Of the 14 reef sites studied, those in west Panama and Jamaica are 80 per cent of the way to ecological extinction. Pandolfi says that without intervention and attempts at restoration, these reefs are "the ghosts of Christmas future".

His group will now research what percentage of reefs will survive under different management strategies. Pandolfi believes that coral bleaching and, to a lesser extent, coral disease get a lot of publicity because they are so dramatic and important, but it is human pressures such as overfishing and pollution that have weakened the reefs, leaving the coral susceptible to bleaching and disease. He likens this to "kicking around a cancer patient".

The drastic consequences have been seen in the Caribbean. Pandolfi's group studied historical records, including ship captains' logs and found that early European explorers found the Caribbean swarming with turtles.

Pandolfi says: "They were so abundant that the ship could navigate by the sound of turtles hitting their hulls." Sailors knew they were too close to islands when the impacts increased. The turtles, manatees, parrotfish and other large herbivores of the Caribbean were destroyed. But even in the late 1970s and 1980s, it looked as if the reefs were flourishing. "We didn't realise what a tenuous thread they were on," Pandolfi says. A few years later, a mass die-off of starfish and other species followed hurricanes. There were not enough herbivores to keep down the algae. When the last herbivore, the sea urchin, disappeared, "the reefs simply collapsed right across the Caribbean", Pandolfi says. They have not recovered in 20 years.

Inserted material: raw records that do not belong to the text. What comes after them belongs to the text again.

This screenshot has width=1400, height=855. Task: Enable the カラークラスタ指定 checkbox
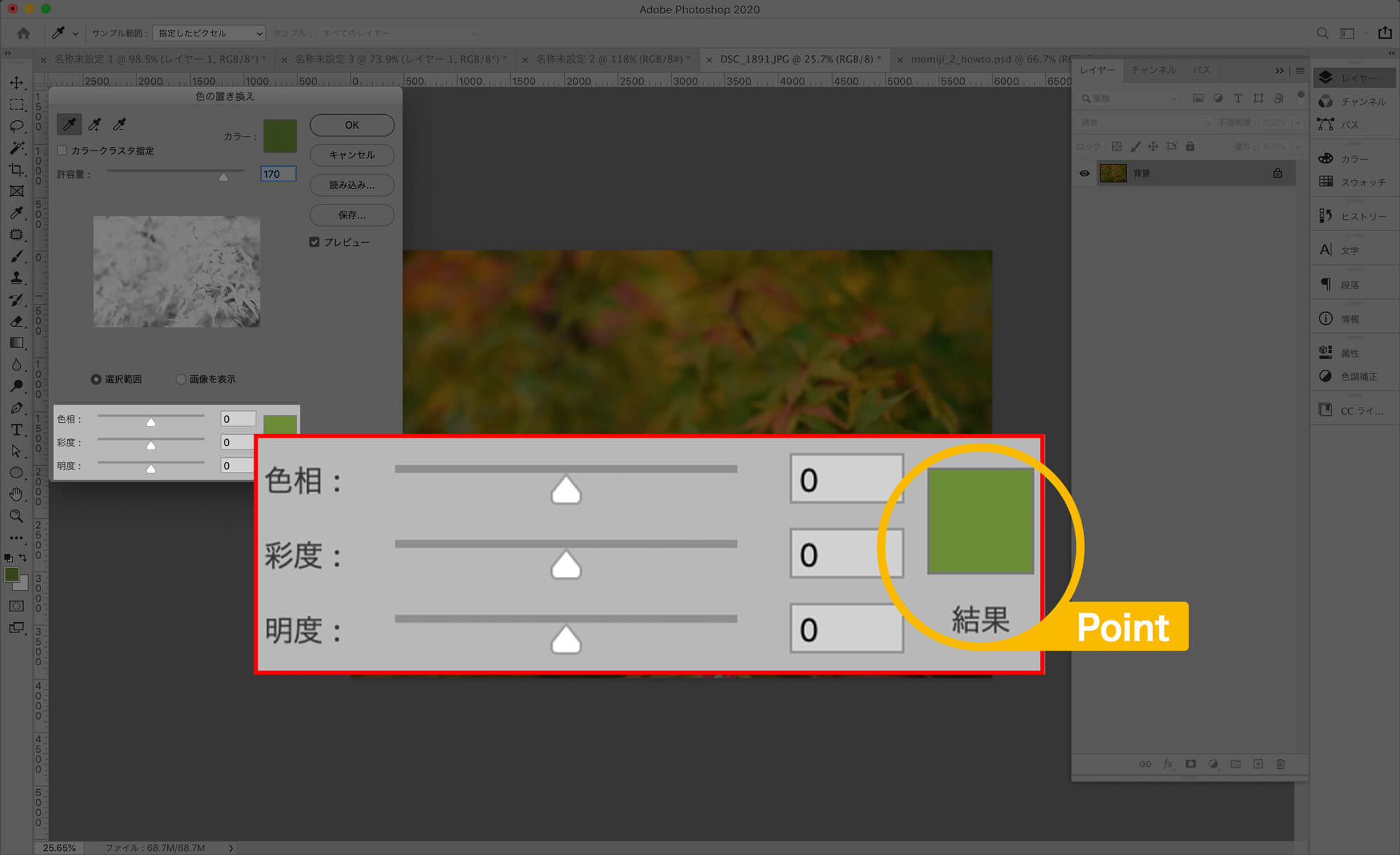point(62,151)
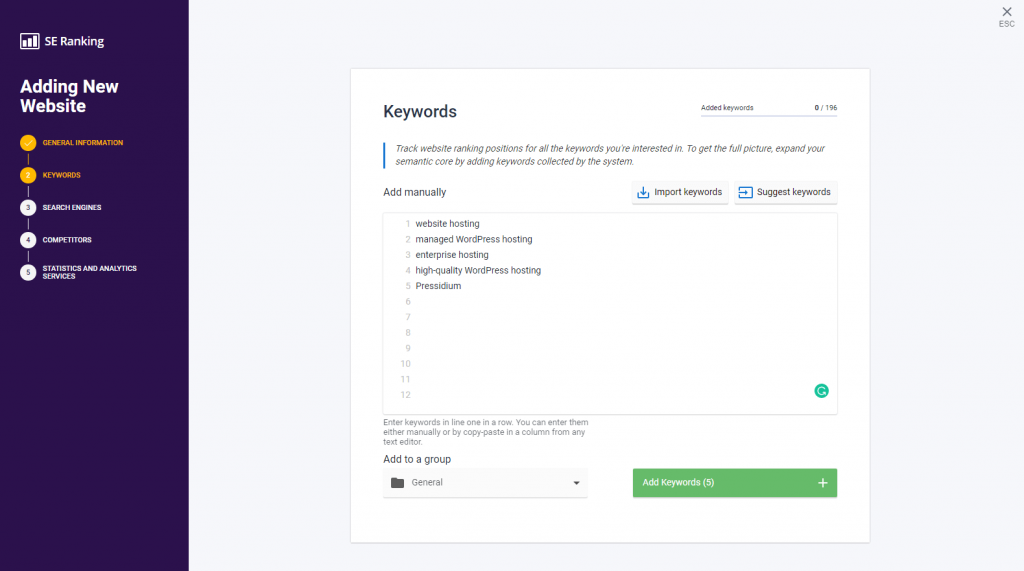Click the Import keywords button
This screenshot has height=571, width=1024.
click(680, 192)
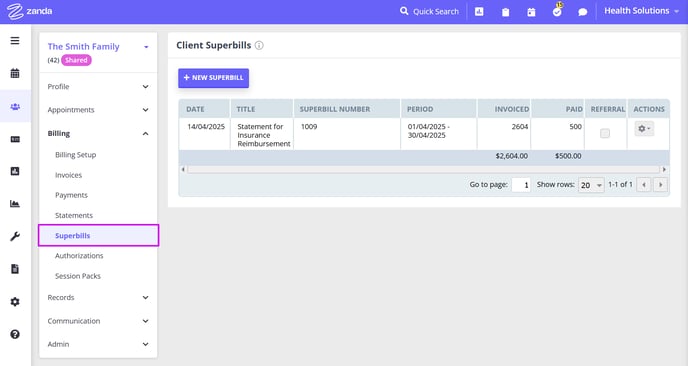Click the Go to page input field

point(521,185)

Pandolfi recalls that the Caribbean used to be dominated by "towering forests" of two species of staghorn coral. "Now it looks like a battlefield in which all the trees have been knocked down, and all you see is the occasional rock in a barren wasteland."

On the far side of the Pacific, Hoegh-Guldberg echoes his gloomy prognostic. He says: "It's like a very bad science-fiction novel that we've got to the point where humans can and are rapidly killing off entire ecosystems."